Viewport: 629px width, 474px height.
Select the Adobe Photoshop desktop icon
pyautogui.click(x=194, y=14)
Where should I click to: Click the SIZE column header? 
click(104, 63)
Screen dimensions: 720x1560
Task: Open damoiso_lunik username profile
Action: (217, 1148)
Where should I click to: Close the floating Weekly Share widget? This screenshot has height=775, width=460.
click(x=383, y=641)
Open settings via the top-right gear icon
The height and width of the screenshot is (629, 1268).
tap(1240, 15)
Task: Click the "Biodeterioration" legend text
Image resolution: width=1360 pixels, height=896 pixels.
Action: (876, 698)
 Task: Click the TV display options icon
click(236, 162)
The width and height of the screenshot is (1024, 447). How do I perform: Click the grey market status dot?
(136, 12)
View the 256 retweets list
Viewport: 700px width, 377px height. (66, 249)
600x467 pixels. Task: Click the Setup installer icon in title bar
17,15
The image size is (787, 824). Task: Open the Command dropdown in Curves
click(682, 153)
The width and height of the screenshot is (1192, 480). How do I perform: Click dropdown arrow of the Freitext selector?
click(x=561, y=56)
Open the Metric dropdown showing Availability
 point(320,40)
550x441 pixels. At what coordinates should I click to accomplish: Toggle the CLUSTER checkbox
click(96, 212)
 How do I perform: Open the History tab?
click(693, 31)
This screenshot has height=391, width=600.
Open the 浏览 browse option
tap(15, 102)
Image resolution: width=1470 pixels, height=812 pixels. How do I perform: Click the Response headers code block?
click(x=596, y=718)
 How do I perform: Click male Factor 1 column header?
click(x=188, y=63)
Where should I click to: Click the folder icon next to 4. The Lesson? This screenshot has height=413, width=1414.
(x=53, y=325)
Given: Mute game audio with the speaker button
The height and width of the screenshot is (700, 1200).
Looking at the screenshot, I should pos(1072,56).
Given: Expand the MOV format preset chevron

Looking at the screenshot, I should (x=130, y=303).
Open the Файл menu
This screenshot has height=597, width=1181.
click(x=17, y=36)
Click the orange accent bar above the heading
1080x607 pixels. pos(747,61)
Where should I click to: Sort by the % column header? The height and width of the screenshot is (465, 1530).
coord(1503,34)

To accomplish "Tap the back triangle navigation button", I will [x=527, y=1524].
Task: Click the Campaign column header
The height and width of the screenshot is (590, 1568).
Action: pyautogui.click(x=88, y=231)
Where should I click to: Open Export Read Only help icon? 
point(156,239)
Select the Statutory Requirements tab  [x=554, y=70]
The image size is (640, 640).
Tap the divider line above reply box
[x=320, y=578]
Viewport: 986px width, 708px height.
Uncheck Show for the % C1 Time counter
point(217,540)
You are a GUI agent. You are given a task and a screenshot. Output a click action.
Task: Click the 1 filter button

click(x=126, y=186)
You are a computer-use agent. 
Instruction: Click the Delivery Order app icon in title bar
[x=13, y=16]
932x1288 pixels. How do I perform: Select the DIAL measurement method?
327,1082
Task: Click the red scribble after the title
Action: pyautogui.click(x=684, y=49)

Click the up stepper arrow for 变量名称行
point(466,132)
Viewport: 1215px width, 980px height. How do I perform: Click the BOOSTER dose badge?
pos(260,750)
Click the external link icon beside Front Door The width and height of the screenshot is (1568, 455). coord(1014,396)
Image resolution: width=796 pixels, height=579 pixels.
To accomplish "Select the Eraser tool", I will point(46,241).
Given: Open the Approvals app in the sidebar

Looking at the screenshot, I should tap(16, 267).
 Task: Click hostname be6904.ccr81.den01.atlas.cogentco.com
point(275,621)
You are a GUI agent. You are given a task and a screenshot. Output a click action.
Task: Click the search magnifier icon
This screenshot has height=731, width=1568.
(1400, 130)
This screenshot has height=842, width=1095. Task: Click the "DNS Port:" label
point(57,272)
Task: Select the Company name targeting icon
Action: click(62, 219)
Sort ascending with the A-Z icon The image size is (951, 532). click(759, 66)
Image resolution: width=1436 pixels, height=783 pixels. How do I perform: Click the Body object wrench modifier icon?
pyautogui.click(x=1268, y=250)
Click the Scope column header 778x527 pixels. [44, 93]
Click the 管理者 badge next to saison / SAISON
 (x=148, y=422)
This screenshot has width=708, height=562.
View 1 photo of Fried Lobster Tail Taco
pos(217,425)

- - - - - - -

What the task requires: Could I ask you to return the records exactly and in full?

Written answer:
Viewport: 629px width, 474px height.
Select the Adobe Photoshop desktop icon
pyautogui.click(x=194, y=14)
Where should I click to: Click the SIZE column header? 
click(104, 63)
Screen dimensions: 720x1560
Task: Open damoiso_lunik username profile
Action: (217, 1148)
Where should I click to: Close the floating Weekly Share widget? This screenshot has height=775, width=460.
click(x=383, y=641)
Open settings via the top-right gear icon
The height and width of the screenshot is (629, 1268).
tap(1240, 15)
Task: Click the "Biodeterioration" legend text
Image resolution: width=1360 pixels, height=896 pixels.
Action: (876, 698)
 Task: Click the TV display options icon
click(236, 162)
The width and height of the screenshot is (1024, 447). How do I perform: Click the grey market status dot?
(136, 12)
View the 256 retweets list
Viewport: 700px width, 377px height. (66, 249)
600x467 pixels. Task: Click the Setup installer icon in title bar
17,15
The image size is (787, 824). Task: Open the Command dropdown in Curves
click(682, 153)
The width and height of the screenshot is (1192, 480). How do I perform: Click dropdown arrow of the Freitext selector?
click(x=561, y=56)
Open the Metric dropdown showing Availability
 point(320,40)
550x441 pixels. At what coordinates should I click to accomplish: Toggle the CLUSTER checkbox
click(96, 212)
 How do I perform: Open the History tab?
click(693, 31)
This screenshot has height=391, width=600.
Open the 浏览 browse option
tap(15, 102)
Image resolution: width=1470 pixels, height=812 pixels. How do I perform: Click the Response headers code block?
click(x=596, y=718)
 How do I perform: Click male Factor 1 column header?
click(x=188, y=63)
Where should I click to: Click the folder icon next to 4. The Lesson? This screenshot has height=413, width=1414.
(x=53, y=325)
Given: Mute game audio with the speaker button
The height and width of the screenshot is (700, 1200).
Looking at the screenshot, I should pos(1072,56).
Given: Expand the MOV format preset chevron

Looking at the screenshot, I should (x=130, y=303).
Open the Файл menu
This screenshot has height=597, width=1181.
click(x=17, y=36)
Click the orange accent bar above the heading
1080x607 pixels. pos(747,61)
Where should I click to: Sort by the % column header? The height and width of the screenshot is (465, 1530).
coord(1503,34)

To accomplish "Tap the back triangle navigation button", I will [x=527, y=1524].
Task: Click the Campaign column header
The height and width of the screenshot is (590, 1568).
Action: pyautogui.click(x=88, y=231)
Where should I click to: Open Export Read Only help icon? 
point(156,239)
Select the Statutory Requirements tab  [x=554, y=70]
The image size is (640, 640).
Tap the divider line above reply box
[x=320, y=578]
Viewport: 986px width, 708px height.
Uncheck Show for the % C1 Time counter
point(217,540)
You are a GUI agent. You are given a task and a screenshot. Output a click action.
Task: Click the 1 filter button

click(x=126, y=186)
You are a computer-use agent. 
Instruction: Click the Delivery Order app icon in title bar
[x=13, y=16]
932x1288 pixels. How do I perform: Select the DIAL measurement method?
327,1082
Task: Click the red scribble after the title
Action: pyautogui.click(x=684, y=49)

Click the up stepper arrow for 变量名称行
point(466,132)
Viewport: 1215px width, 980px height. How do I perform: Click the BOOSTER dose badge?
pos(260,750)
Click the external link icon beside Front Door The width and height of the screenshot is (1568, 455). coord(1014,396)
Image resolution: width=796 pixels, height=579 pixels.
To accomplish "Select the Eraser tool", I will point(46,241).
Given: Open the Approvals app in the sidebar

Looking at the screenshot, I should tap(16, 267).
 Task: Click hostname be6904.ccr81.den01.atlas.cogentco.com
point(275,621)
You are a GUI agent. You are given a task and a screenshot. Output a click action.
Task: Click the search magnifier icon
This screenshot has height=731, width=1568.
(1400, 130)
This screenshot has height=842, width=1095. Task: Click the "DNS Port:" label
point(57,272)
Task: Select the Company name targeting icon
Action: click(62, 219)
Sort ascending with the A-Z icon The image size is (951, 532). click(759, 66)
Image resolution: width=1436 pixels, height=783 pixels. How do I perform: Click the Body object wrench modifier icon?
pyautogui.click(x=1268, y=250)
Click the Scope column header 778x527 pixels. [44, 93]
Click the 管理者 badge next to saison / SAISON
 (x=148, y=422)
This screenshot has width=708, height=562.
View 1 photo of Fried Lobster Tail Taco
pos(217,425)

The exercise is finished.